Il 25 aprile oltre l’anniversario: partigiani della musica come gli Area

Rosario PipoloFinito il giorno dell’anniversario, socchiuso nella sindrome del revival, sembra che il 25 aprile si sia arrestato a quella liberazione di 70 anni fa. Senza dimenticare che  l’Italia passò da una dittatura ad un regime fatto di meccanismi perversi – quest’ultimo era il soppalco della Prima Repubblica – resta da chiedersi chi siano stati i partigiani del dopoguerra.

Lo sono stati un po’ tutti coloro che hanno fatto “resistenza” nel proprio territorio a quel sistema che osteggiava il sogno collettivo di rendere la vita umanamente a misura di ciascuno, senza certi feroci dislivelli che fucilano la dignità umana.

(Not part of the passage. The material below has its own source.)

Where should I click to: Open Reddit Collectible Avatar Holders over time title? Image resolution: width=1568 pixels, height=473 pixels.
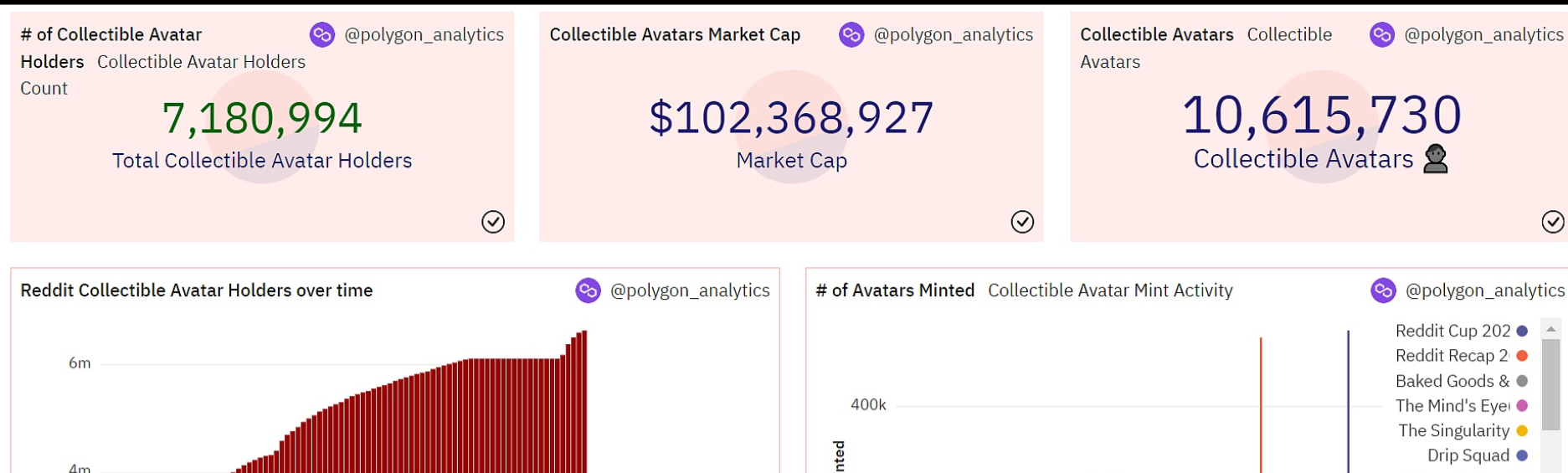click(x=197, y=290)
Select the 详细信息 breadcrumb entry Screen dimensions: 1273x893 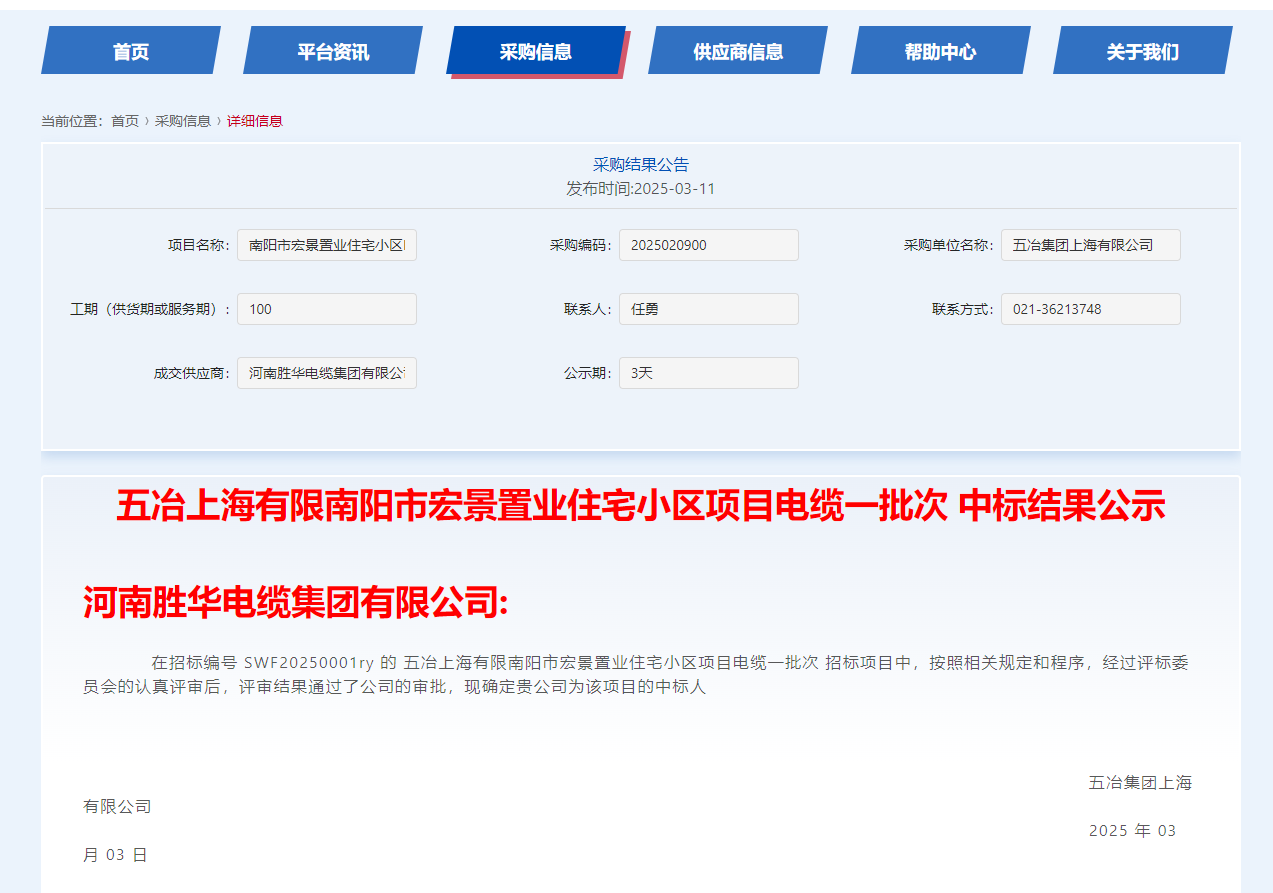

Chiacchierando con Paolo Tofani e Patrizio Fariselli, due colonne del gruppo musicale degli Area, al termine di un concerto nella cornice della rassegna JazzAltro, ho confermato il mio bizzarro convincimento. Negli anni ’70, nell’Italia che brulicava delle bombe degli anni di Piombo, gli Area furono i partigiani della musica.

Non fummo all’altezza di capirlo né qui né all’estero perché accecati dall’innocenza melodica di casa nostra. Il sound sperimentale degli Area, che fece della voce di Demetrio Stratos l’urlo rabbioso del “nuovo partigiano Johnny”, declinò la resistenza come valore per annusare la vita.
Il  concerto del 14 luglio 1979, che rese il raduno musicale all’Arena Civica di Milano l’unica Woodstock nostrana che l’Italia ricordi, fu la testimonianza che quel sound fu la nuova liberazione dallo sguardo vigile dei nuovi padroni in ascesa.

Il repertorio musicale degli Area, così come il coraggio di Mario Caccia, Laura e i membri dell’Associazione Area 101 sostenitori di rassegne come JazzAltro, dimostrano che si può essere ancora partigiani a 70 anni dal 25 aprile che cambiò il volto all’Italia.
Possiamo esserlo tutti noi, nella nostra quotidianità, per superare ciò che scrisse Sandro Pertini: “È meglio la peggiore delle democrazie della migliore di tutte le ‪‎dittature‬.” E per uscire dal tunnel di “la peggiore delle democrazie” dovremmo imparare a riconoscere i partigiani del nostro tempo, che resistono all’ombra dei riflettori.